August 1, 2014 (Vol. 34, No. 14)
H. Tschiersch Researcher Leibniz Institute of Plant Genetics
G. Liebsch PreSens
L. Borisjuk Researcher Leibniz Institute of Plant Genetics
A. Stangelmayer CEO PreSens
H. Rolletschek Researcher Leibniz Institute of Plant Genetics
Metabolic Activity of E. coli Monitored
Inside the Incubator with the VisiSens™ A1
Microbial and cell/tissue cultivations play major roles and serve as important tools in biological and medical research. Knowledge about the local metabolic activity of cells and structures within colonies may assist in understanding and controlling complex growth processes.
One key parameter in cultivation control is oxygen. Oxygen consumption or production can give valuable information about the metabolic status of a culture. Thus, precise oxygen measurement systems are indispensable.

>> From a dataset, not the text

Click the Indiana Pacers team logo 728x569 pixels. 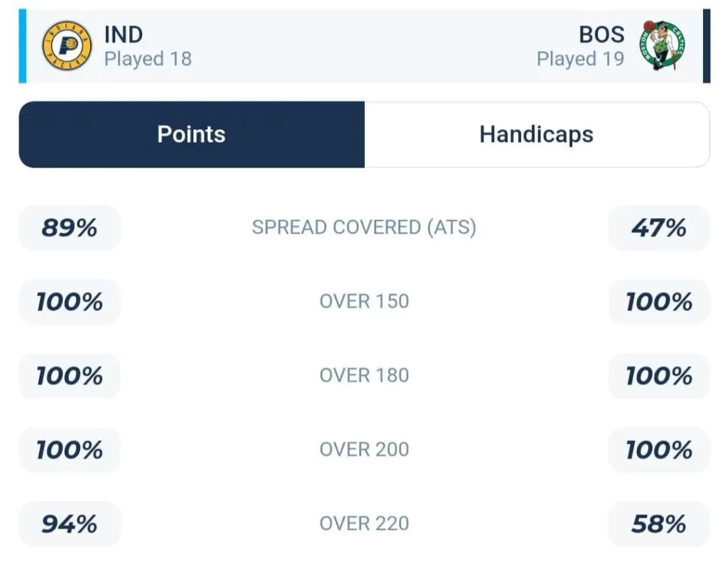click(67, 46)
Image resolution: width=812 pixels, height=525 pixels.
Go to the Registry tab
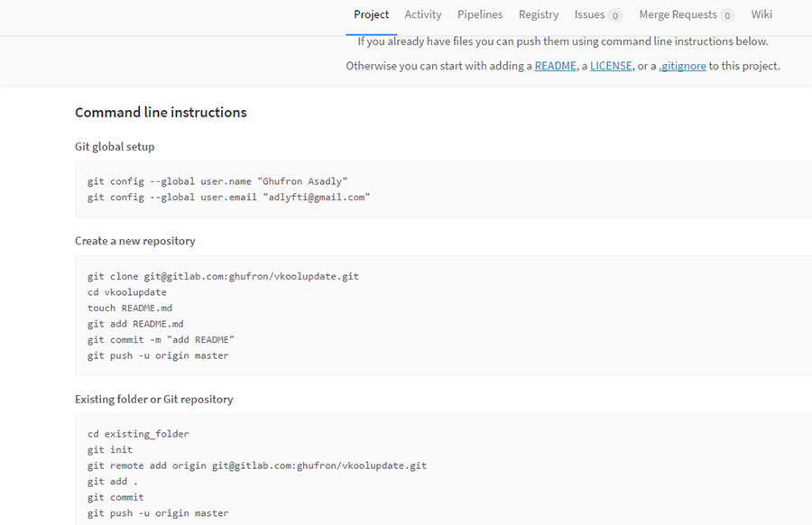click(x=539, y=14)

However, conventional techniques, e.g., electrodes, only allow single-point measurements, lacking the spatial information about oxygen distribution in the sample. Even conducting transect measurements with oxygen microsensors cannot completely overcome this limitation.
The VisiSens™ A1 system combines planar fluorescent sensor foils with digital camera technology, and now allows two-dimensional assessment of oxygen distribution across the sample surfaces. The fluorescent sensor foils are non-toxic and do not consume oxygen during the measurement process.
Information over a whole area can be recorded with μm resolution for extended measurement periods. The sensor foils are read out, contactless with a compact fluorescence microscope. It can be easily installed inside an incubator and is controlled from the outside by PC or notebook (Figure 1).
Being able to visualize and evaluate changes in oxygen partial pressure due to metabolic and diffusion processes makes VisiSens an applicable tool for cell and tissue culture monitoring. We tested this measurement technology and investigated oxygen distribution in different plant tissues. We also tried it in a nonplant application.
In the experiment described here E. coli was used as a model microorganism. The culture was monitored with the VisiSens A1 system inside the incubator, and the oxygen consumption of single bacteria colonies was visualized.
Materials & Methods
At the start and the end of the experiment the VisiSens oxygen sensor foil (SF-RPSu4, PreSens) was calibrated by recording images of both a sodium sulfite solution (0% air saturation) and of air-saturated distilled water (100% air saturation). E. coli colonies were grown on an agar plate, and the sensor foil was put directly on the culture.
The VisiSens detector unit (DU01) was installed inside the incubator and controlled from the outside with a laptop. Detector unit control and subsequent image analysis were realized with VisiSens AnalytiCal 1 software. Image recording was started immediately after the culture was put in the incubator for an incubation period of 20 minutes; images were taken at an interval of 30 seconds.
Imaging of E. coli Colonies
Short-term incubation (5–20 minutes) with the oxygen sensor resulted in clear oxygen distribution images, where single colonies were identifiable by their oxygen consumption (Figure 2).
The oxygen concentration at the location of the colonies decreased rapidly within 20 min (Figure 3). The oxygen images further reveal how the oxygen decrease depends on the distance to other colonies. Driven by diffusion and therefore by oxygen consumption of multiple neighboring E. coli colonies the oxygen level inside the medium also changes over time.
VisiSens is able to visualize different sites within a multiwell plate or Petri dish. Applied to microbial culture it is possible to distinguish oxygen consumption of single colonies. By visualizing oxygen distributions across the sample and its changes over time valuable information can be gained, which can be used to monitor the metabolic status or to modulate oxygen supply to better control certain processes in cell or tissue culture.
The use of VisiSens facilitates the study of respiratory dynamics and will contribute to a better understanding in many application fields, like the screening for respiratory phenotypes in yeast.
H. Tschiersch, L. Borisjuk, and H. Rolletschek are researchers in the dept. of molecular genetics, Leibniz Institute of Plant Genetics. G. Liebsch ([email protected]) is head of R&D imaging solutions and A. Stangelmayer is CEO at PreSens.